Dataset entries
* * *

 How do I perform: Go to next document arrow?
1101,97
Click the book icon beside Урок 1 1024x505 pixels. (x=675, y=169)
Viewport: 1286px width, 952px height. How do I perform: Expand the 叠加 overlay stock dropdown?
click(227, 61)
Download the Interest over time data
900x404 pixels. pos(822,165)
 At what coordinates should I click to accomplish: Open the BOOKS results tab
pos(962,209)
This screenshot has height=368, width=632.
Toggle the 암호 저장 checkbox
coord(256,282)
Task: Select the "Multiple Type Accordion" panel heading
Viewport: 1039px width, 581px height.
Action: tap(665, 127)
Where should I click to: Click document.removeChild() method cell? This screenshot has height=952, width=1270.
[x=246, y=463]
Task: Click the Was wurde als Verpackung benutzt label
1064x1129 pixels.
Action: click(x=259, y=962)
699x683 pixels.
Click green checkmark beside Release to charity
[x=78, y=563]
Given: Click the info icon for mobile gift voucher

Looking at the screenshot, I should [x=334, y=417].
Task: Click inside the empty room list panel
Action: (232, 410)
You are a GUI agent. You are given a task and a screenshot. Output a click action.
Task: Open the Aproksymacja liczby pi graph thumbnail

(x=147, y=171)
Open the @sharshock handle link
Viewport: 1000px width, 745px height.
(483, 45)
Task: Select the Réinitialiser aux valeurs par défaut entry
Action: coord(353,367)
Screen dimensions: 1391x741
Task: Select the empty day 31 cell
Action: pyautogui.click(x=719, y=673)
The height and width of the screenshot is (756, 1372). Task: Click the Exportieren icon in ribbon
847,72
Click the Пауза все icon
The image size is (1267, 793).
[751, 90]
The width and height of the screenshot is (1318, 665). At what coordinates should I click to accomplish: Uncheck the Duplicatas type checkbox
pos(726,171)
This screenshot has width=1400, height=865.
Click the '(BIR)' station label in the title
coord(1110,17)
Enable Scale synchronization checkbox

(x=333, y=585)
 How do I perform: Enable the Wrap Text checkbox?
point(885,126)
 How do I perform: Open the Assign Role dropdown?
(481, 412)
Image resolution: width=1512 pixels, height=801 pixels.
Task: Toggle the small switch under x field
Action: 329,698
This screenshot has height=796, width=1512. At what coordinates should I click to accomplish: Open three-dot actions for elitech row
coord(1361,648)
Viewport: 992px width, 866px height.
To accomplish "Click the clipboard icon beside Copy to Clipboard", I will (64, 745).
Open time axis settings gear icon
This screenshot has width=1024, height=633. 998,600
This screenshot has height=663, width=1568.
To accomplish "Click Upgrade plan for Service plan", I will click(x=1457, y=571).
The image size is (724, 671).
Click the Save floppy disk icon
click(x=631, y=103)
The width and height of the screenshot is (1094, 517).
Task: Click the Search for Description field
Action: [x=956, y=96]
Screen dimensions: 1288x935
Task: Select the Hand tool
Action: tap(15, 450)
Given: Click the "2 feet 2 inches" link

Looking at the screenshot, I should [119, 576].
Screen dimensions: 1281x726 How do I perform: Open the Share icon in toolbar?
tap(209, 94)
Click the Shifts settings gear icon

* * *

> _Action item_
Please go through the data and copy each line containing the word "will".

> _Answer_
To accomplish "Click the clipboard icon beside Copy to Clipboard", I will (64, 745).
To accomplish "Click Upgrade plan for Service plan", I will click(x=1457, y=571).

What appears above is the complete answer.